HarmС попытался улыбнуться. Вышло, к слову, очень натурально. Он искренне, со страхом в глазах, смотрел на своих мучителей. Соучастники молчали, очень устало изучая связанного. Абсурдист решился нарушить молчание первым:
— Отличная работа, парни! Всё очень даже профессионально.
— Мне кажется, я больше не смогу, Миш. — Проблеял Лёня, никак не реагируя на эту чудаковатую похвалу.
— Господи, уважаемые, если вы меня отпустите, то я клянусь чем угодно, что просто пропаду и больше никогда вы обо мне не услышите! Я могу поклясться на чём угодно! Что угодно подпишу, сделаю, только не убивайте, други…

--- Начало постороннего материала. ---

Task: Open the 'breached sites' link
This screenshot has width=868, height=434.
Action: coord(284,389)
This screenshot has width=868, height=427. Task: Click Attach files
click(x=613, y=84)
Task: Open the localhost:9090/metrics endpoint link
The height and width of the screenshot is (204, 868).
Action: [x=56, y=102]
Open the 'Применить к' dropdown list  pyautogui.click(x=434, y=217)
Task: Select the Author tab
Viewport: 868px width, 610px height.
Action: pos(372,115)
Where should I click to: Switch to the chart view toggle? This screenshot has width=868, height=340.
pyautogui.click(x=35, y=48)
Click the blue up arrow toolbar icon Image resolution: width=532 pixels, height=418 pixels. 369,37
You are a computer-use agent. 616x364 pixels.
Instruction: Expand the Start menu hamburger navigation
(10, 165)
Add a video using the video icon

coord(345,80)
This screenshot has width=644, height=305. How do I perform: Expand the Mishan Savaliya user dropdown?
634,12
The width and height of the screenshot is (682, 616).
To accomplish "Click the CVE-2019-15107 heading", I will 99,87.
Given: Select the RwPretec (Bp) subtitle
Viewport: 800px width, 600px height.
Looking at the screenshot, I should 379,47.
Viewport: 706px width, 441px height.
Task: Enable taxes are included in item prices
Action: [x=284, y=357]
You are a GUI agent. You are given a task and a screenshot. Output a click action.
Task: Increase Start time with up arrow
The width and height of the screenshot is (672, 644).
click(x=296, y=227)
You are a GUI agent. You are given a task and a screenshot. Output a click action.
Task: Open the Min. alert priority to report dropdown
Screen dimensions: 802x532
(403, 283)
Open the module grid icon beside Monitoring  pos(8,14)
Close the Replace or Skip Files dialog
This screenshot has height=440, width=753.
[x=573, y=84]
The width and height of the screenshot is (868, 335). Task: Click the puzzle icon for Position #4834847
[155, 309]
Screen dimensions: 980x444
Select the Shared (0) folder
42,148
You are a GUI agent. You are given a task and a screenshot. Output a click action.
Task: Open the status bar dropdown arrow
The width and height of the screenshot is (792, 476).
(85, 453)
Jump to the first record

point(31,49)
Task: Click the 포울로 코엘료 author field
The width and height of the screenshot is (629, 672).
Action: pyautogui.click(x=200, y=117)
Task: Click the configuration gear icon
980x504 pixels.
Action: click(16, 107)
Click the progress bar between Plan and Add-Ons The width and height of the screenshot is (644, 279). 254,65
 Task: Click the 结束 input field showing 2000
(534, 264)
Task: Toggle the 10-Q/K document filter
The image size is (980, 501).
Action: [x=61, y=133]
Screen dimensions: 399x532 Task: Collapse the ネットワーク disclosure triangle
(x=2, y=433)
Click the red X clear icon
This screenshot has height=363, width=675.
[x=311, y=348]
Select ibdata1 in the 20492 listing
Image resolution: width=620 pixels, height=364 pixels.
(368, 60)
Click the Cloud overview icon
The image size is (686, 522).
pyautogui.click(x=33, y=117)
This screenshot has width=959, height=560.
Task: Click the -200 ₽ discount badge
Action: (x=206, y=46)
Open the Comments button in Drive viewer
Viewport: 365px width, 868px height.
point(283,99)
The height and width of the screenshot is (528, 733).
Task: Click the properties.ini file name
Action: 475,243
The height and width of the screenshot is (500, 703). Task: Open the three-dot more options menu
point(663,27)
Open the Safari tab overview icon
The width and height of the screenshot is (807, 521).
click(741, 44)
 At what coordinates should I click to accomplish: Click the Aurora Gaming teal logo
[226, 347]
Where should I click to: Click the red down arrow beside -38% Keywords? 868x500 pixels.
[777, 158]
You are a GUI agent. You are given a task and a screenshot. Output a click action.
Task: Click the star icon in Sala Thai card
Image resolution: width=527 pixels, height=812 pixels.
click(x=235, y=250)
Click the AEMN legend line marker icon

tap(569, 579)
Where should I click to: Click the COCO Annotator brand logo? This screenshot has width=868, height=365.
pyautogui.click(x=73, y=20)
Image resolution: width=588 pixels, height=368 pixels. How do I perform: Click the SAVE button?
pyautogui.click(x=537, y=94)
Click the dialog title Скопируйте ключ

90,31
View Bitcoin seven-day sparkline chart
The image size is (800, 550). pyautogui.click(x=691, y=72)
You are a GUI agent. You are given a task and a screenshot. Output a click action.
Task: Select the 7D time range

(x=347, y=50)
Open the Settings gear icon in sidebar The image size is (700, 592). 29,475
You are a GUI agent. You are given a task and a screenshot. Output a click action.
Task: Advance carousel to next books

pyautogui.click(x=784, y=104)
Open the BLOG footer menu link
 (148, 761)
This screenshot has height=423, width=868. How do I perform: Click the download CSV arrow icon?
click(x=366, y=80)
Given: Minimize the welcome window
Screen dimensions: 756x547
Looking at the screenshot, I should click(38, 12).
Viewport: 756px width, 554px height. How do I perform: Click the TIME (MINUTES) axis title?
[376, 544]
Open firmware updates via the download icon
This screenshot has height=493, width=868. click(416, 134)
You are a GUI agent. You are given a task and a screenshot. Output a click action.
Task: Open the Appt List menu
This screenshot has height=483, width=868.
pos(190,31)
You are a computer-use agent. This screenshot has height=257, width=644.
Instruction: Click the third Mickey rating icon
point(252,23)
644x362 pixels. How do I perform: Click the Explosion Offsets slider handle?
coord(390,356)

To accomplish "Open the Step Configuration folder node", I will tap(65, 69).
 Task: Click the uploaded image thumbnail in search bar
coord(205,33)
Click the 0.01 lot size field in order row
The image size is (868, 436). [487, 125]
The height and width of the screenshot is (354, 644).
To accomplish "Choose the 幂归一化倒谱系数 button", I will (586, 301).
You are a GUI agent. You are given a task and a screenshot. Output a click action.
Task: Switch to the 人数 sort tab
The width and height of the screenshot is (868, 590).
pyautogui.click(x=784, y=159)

— Не бойся, балабол, я придумал для тебя искупление получше. Да и нужен ты для другого, да… так будет даже правильнее. — Миша подошел к столу, заправился гадостью. — Именем свободных душой поэтов, я дарую тебе жизнь, Даниил.
— Правда? — Удивился Леонид.
— Ах! Благодарю, благодарю! Какие вы благородные джентльмены…
Миша подошел к пленнику, приказав высунуть язык. Когда Даниил без задней мысли выплюнул просьбу, мужчина резко отрезал ему «лишнюю» мышцу. HarmС дико завыл, глаза чуть-ли не вывалились из орбит, наполняясь кровавыми слезами. Он верещал, словно подбитый кабан.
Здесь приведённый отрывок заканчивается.